A equipe científica também detectou moléculas mais simples, incluindo metano, ácido fórmico (que torna dolorosa a picada das formigas), dióxido de enxofre e formaldeído. O dióxido de enxofre, em particular, permite à equipe investigar o orçamento de enxofre disponível nas protoestrelas. Além disso, é de interesse prebiótico porque as pesquisas existentes sugerem que os compostos contendo enxofre desempenharam um papel importante na condução de reações metabólicas na Terra primitiva. Íons negativos também foram detectados [3]; eles fazem parte de sais que são cruciais para o desenvolvimento de maior complexidade química em temperaturas mais altas. Isto indica que os gelos podem ser muito mais complexos e exigir mais pesquisas.

De particular interesse é que uma das fontes investigadas, IRAS 2A, é caracterizada como uma protoestrela de baixa massa. O IRAS 2A pode, portanto, ter semelhanças com os estágios primordiais do nosso próprio Sistema Solar.
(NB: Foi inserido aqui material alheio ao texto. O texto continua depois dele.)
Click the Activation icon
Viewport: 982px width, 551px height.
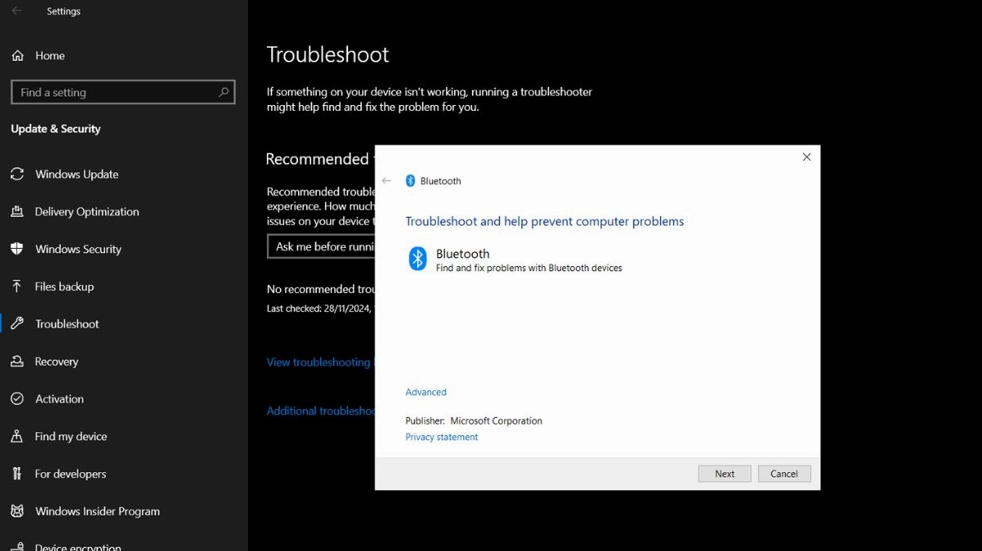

Se for esse o caso, as espécies químicas identificadas nesta protoestrela podem ter estado presentes nas primeiras fases de desenvolvimento do nosso Sistema Solar e foram posteriormente entregues à Terra primitiva.

Todas estas moléculas podem tornar-se parte de cometas e asteróides e, eventualmente, de novos sistemas planetários quando o material gelado é transportado para dentro, para os discos de formação planetária, à medida que o sistema protoestelar evolui”, disse van Dishoeck. “Esperamos seguir esta trilha astroquímica passo a passo com mais dados do James Webb nos próximos anos.”

Outro trabalho recente de Pooneh Nazari, do Observatório de Leiden, também aumenta as esperanças dos astrônomos de encontrar mais complexidade nos gelos, após as tentativas de detecções de cianeto de metila e cianeto de etila a partir de dados NIRSpec do James Webb. Nazari diz: “É impressionante como o James Webb agora nos permite investigar ainda mais a química do gelo até o nível dos cianetos, ingredientes importantes na química prebiótica”.

Notas

[1] Uma molécula é uma partícula composta por dois ou mais átomos que são mantidos juntos por ligações químicas. Uma molécula orgânica complexa é uma molécula com vários átomos de carbono.

[2] Estes resultados são dedicados ao membro da equipe, Professor Harold Linnartz, que faleceu inesperadamente em dezembro de 2023, logo após a aceitação deste artigo. Linnartz fez contribuições significativas para o estudo de moléculas gasosas e geladas no espaço. Ele foi o Diretor do Laboratório de Astrofísica de Leiden e muitos dos espectros da fase gelada de moléculas simples e complexas utilizados nesta pesquisa foram coletados por estudantes sob sua supervisão. Linnartz ficou entusiasmado com a qualidade dos dados de Webb e a importância destes resultados para a astroquímica.

[3] Um íon é um átomo ou molécula que possui uma carga elétrica geral, resultante de um excesso ou déficit no número de elétrons negativos em comparação com o número de prótons positivos no íon. Um íon negativo é um íon com carga líquida negativa (portanto, um excesso de elétrons).